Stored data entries
• • • • • • •
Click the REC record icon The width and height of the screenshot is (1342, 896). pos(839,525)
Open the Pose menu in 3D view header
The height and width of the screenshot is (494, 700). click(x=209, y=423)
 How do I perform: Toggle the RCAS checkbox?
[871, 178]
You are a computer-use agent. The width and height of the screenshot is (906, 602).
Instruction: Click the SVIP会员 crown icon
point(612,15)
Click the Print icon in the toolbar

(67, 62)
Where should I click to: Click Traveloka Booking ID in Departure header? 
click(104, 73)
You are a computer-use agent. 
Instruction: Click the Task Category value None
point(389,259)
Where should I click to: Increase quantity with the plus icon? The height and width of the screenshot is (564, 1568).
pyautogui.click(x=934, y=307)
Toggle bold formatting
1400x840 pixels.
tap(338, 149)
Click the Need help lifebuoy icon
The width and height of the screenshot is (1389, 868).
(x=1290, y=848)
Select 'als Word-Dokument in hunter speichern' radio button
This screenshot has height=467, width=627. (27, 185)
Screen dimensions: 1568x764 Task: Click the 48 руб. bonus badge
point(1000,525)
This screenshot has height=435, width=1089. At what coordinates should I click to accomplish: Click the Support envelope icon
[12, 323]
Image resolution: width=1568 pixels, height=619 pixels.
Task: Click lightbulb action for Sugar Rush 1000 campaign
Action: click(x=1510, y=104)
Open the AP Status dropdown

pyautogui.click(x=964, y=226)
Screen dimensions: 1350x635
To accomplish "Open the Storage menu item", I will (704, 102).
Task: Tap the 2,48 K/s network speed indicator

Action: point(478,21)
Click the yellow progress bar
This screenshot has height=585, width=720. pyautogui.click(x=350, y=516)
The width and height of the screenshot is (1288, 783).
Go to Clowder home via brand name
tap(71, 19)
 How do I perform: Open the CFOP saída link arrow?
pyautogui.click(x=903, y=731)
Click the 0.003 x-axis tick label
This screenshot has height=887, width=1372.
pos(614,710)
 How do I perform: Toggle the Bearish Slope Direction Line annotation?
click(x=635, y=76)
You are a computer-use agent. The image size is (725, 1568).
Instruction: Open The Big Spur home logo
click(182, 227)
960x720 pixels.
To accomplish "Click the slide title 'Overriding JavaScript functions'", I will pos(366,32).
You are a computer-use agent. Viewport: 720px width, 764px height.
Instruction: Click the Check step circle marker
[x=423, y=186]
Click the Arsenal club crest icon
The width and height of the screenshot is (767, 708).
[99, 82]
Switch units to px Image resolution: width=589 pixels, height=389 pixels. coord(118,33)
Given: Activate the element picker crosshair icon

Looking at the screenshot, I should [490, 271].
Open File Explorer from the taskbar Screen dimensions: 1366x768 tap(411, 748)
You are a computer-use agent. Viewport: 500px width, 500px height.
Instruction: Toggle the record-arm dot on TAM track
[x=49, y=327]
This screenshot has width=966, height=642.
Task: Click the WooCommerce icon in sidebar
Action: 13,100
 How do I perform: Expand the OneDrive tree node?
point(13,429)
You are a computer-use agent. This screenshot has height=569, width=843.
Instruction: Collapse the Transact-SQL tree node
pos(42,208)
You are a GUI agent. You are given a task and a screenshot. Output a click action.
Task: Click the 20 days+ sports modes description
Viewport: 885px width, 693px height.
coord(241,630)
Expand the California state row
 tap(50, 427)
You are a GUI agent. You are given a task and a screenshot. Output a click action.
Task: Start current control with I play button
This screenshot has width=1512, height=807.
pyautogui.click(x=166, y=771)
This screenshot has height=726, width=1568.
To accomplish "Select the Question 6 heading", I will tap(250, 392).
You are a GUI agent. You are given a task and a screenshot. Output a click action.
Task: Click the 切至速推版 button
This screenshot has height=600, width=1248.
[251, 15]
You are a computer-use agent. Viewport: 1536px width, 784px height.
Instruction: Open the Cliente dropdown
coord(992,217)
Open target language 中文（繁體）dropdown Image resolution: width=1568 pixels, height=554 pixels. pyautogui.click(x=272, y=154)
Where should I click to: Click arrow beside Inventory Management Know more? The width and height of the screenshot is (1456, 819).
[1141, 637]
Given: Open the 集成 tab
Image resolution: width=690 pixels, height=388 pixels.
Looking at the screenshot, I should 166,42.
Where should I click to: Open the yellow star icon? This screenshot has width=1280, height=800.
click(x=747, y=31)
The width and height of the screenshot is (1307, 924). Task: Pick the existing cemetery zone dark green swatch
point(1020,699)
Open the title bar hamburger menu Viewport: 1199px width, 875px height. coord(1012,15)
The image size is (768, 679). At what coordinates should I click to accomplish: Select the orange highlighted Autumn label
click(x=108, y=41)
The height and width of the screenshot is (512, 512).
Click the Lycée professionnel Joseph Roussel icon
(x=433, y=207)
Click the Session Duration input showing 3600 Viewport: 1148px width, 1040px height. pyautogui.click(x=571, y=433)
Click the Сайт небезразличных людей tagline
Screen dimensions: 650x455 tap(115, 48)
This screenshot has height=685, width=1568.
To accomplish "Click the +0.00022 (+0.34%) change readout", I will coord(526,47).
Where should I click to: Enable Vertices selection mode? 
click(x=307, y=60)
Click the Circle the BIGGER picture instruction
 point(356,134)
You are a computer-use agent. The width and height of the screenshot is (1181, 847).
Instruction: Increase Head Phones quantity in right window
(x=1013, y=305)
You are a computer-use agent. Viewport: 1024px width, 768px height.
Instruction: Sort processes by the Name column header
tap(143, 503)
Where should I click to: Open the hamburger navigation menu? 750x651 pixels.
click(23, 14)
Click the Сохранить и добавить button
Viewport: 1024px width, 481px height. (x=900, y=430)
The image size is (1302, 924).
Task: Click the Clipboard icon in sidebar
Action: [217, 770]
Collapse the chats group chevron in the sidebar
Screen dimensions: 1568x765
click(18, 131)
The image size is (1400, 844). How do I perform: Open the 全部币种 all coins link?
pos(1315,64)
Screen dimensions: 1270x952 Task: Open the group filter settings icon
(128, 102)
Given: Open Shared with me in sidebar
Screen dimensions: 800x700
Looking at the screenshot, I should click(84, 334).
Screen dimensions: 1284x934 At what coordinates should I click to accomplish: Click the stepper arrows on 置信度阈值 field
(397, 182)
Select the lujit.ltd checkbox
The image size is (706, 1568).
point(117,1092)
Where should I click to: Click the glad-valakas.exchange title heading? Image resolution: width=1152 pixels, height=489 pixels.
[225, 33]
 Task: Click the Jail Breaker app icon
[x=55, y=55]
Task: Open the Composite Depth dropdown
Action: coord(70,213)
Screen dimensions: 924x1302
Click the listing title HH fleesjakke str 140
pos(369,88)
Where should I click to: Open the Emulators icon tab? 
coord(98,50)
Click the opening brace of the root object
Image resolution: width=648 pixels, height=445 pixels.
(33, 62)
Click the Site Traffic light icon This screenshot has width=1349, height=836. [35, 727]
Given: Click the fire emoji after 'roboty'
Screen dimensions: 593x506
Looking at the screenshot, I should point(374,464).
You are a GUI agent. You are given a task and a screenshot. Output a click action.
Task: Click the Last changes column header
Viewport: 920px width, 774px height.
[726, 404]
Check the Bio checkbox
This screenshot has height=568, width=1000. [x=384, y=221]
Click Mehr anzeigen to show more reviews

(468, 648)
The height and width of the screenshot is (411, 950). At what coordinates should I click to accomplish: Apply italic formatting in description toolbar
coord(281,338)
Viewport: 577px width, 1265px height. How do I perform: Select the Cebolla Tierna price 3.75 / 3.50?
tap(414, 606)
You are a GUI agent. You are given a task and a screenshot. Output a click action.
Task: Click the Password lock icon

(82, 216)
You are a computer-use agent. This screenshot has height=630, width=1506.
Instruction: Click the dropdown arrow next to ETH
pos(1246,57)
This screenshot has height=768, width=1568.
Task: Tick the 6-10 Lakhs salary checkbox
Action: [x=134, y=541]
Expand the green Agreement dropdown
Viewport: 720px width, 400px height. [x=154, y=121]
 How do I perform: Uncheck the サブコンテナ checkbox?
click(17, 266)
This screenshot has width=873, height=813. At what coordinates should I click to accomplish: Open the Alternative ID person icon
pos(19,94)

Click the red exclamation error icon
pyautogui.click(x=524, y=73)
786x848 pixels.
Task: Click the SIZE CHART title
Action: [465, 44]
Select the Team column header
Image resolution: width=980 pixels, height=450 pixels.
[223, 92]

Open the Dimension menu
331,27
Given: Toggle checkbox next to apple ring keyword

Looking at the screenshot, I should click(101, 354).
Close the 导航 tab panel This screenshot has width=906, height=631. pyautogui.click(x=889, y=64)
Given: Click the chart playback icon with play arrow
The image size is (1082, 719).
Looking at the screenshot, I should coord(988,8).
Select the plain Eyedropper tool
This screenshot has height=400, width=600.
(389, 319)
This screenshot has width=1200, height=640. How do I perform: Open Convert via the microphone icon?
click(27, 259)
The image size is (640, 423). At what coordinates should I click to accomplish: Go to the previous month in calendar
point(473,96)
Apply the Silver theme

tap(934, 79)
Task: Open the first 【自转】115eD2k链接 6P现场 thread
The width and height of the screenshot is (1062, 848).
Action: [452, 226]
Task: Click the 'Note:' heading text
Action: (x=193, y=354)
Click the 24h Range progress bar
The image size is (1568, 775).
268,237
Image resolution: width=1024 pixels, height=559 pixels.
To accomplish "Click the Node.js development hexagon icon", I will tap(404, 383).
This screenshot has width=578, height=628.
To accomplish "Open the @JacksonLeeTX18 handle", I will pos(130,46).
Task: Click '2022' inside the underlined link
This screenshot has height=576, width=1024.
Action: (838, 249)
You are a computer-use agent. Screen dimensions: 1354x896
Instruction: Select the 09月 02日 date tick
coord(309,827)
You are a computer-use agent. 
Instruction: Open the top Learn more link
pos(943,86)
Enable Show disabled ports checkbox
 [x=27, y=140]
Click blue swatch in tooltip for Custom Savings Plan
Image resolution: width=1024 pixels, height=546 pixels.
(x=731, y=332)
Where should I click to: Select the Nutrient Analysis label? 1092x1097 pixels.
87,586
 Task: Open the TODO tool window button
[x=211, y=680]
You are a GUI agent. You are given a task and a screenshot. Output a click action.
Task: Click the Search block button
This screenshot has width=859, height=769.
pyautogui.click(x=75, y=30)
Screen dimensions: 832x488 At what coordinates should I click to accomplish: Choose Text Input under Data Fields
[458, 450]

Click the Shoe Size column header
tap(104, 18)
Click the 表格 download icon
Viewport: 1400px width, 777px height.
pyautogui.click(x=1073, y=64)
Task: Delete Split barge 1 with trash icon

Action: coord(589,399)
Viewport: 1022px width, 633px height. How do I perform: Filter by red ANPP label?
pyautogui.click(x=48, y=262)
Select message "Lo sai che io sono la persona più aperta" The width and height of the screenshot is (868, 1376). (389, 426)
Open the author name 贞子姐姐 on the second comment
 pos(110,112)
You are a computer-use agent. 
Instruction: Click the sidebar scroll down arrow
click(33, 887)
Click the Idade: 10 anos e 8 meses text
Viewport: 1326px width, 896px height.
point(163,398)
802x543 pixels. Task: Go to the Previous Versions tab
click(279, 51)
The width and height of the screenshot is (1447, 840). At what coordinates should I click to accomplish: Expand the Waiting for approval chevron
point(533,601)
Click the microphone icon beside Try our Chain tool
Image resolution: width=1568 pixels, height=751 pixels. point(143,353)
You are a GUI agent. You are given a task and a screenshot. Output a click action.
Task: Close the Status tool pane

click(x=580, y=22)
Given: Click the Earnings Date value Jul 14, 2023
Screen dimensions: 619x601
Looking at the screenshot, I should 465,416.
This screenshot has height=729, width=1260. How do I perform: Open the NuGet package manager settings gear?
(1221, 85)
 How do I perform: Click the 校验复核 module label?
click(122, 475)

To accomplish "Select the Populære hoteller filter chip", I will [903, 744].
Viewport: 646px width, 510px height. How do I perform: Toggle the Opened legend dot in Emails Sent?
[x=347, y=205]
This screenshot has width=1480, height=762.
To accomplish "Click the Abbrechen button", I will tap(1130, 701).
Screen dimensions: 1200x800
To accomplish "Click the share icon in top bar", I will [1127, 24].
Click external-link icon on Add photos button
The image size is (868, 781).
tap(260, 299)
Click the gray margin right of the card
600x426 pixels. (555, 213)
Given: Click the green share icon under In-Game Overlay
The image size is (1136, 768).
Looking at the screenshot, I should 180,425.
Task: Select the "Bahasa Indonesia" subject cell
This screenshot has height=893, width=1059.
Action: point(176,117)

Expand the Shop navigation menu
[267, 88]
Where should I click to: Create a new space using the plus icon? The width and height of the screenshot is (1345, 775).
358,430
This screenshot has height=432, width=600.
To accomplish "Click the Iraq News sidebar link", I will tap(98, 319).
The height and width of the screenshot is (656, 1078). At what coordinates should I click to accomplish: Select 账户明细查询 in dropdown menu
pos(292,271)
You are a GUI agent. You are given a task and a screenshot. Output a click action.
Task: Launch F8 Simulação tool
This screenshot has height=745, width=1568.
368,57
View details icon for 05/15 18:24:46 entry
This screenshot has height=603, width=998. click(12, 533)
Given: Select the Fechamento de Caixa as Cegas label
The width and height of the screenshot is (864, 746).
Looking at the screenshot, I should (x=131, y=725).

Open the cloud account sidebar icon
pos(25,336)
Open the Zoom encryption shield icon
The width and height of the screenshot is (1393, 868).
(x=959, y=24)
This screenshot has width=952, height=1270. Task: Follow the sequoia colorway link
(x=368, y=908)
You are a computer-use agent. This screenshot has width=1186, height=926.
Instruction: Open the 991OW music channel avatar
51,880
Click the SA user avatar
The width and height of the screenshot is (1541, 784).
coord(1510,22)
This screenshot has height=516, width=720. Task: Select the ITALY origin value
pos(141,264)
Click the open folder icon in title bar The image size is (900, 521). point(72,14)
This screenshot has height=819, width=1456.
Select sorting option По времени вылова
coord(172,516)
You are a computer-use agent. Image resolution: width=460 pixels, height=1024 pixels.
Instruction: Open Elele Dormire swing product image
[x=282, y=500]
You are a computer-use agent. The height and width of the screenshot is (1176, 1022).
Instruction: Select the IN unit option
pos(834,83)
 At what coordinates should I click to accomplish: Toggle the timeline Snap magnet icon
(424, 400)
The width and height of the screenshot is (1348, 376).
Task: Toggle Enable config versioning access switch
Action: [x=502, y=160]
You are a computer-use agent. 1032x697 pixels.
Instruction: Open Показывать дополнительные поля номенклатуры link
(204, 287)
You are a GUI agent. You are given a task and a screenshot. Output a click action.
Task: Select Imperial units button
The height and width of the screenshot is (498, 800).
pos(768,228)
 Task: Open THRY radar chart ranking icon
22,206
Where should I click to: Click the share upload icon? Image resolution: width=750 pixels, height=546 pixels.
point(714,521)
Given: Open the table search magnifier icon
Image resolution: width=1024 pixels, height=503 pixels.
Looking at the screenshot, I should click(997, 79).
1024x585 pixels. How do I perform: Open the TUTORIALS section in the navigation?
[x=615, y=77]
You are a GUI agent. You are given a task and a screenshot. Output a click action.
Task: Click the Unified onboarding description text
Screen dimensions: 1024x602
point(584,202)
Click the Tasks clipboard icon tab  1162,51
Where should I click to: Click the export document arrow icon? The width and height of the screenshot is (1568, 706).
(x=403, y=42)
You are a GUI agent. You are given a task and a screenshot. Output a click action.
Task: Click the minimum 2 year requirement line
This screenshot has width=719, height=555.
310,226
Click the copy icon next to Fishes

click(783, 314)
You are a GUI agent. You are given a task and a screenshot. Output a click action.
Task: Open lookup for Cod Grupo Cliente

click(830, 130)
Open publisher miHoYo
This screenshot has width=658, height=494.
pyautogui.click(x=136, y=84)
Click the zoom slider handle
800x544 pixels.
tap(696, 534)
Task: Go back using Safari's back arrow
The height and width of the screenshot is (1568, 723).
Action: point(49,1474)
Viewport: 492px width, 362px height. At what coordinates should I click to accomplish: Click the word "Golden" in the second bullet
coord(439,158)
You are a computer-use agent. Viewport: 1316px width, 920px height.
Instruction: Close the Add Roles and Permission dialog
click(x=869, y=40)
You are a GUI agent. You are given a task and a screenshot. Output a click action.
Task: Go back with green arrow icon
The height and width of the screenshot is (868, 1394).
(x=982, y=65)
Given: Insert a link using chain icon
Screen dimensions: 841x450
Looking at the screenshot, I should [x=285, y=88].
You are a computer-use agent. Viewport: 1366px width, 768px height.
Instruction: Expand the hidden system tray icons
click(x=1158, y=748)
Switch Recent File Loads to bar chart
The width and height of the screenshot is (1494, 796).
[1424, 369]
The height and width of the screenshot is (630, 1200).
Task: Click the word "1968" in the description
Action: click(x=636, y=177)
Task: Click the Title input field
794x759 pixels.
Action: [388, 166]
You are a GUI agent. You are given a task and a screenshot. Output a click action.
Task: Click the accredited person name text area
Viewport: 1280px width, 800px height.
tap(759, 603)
• • • • • • •
## WHAT IS NEEDED:
Report, from the entries above, each line where "play" is found.

## TASK OUTPUT:
Task: Start current control with I play button
Given: Click the chart playback icon with play arrow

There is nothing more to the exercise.